:: Text shown ::

Mr. Young Bear tells us that in tribal societies the role of the storyteller has always been to give moral, social, and political support to the people, and he struggles with his grandmother's contention that his "sole obligation is to maintain the Principal Religion of the Earthlodge clans."
Finally, he accepts his role as a repository for the people's memory. In the process he tells stories both serious and humorous, gives meaning to the various supernaturals that transform fireflies and child traditional dancers, and he comes to believe that man must develop an "inordinate, premature sense of regard for air, water, fire, the four seasons, plant growth and wildlife."
What I liked most about "Remnants of the First Earth" is that Grandmother and Edgar Bearchild finally come to terms. They conclude that if politics and religion can't save the people from the dangers of the modern world, and if the tribe in its modernity is going to be oblivious to the Sacred Chieftains, then writers and poets must step in "to apprise the greater American public" of what is important.
This is, l suppose, what all Native writers who concern themselves with ethics and the moral imagination want to hear. No contemporary Native writers gives purpose to art with more poise and good humor and realism than Mr. Young Bear.
The book concludes with Edgar Bearchild in the summer of 2004 recalling his own family's personal history, and he is still writing stories such as "How We Delighted in Seeing the Fat" (who knows what that could mean?) and "The Great Flood of the lowa River."
These are the works of an eccentric, funny, sophisticated inventor of stories who speaks in two languages about everything from theology to justice and even violence. And, he is not above name- calling when he thinks it is important for you to see a tribal history of conviction.

:::
:: Excerpted records ::

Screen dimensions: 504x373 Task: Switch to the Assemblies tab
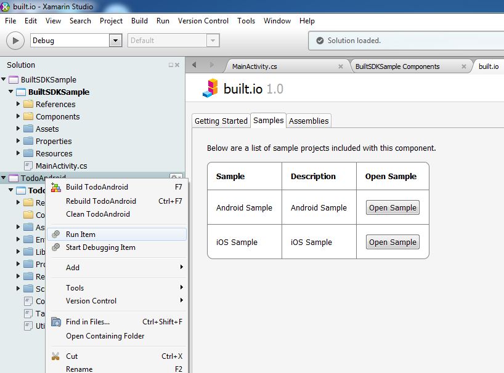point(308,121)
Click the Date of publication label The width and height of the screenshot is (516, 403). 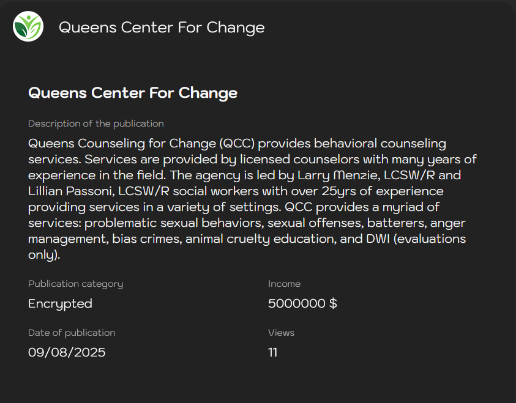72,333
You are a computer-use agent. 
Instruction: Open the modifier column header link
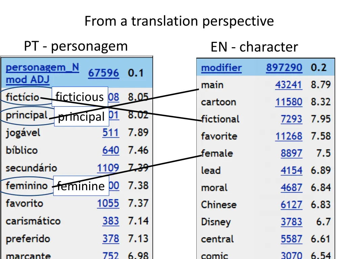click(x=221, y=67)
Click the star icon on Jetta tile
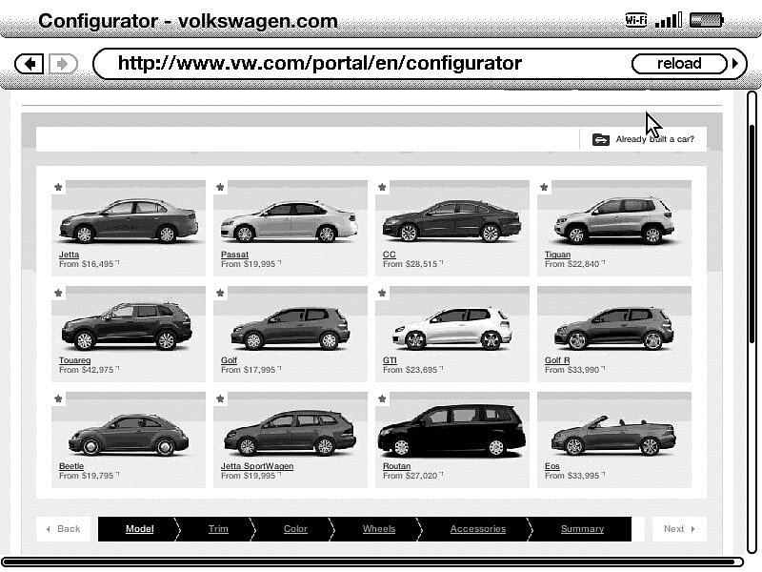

:::

Your objective
Quote the review of "Remnants of the First Earth" word for word, starting with "These are the" and going on through "history of conviction.".

Right answer
These are the works of an eccentric, funny, sophisticated inventor of stories who speaks in two languages about everything from theology to justice and even violence. And, he is not above name- calling when he thinks it is important for you to see a tribal history of conviction.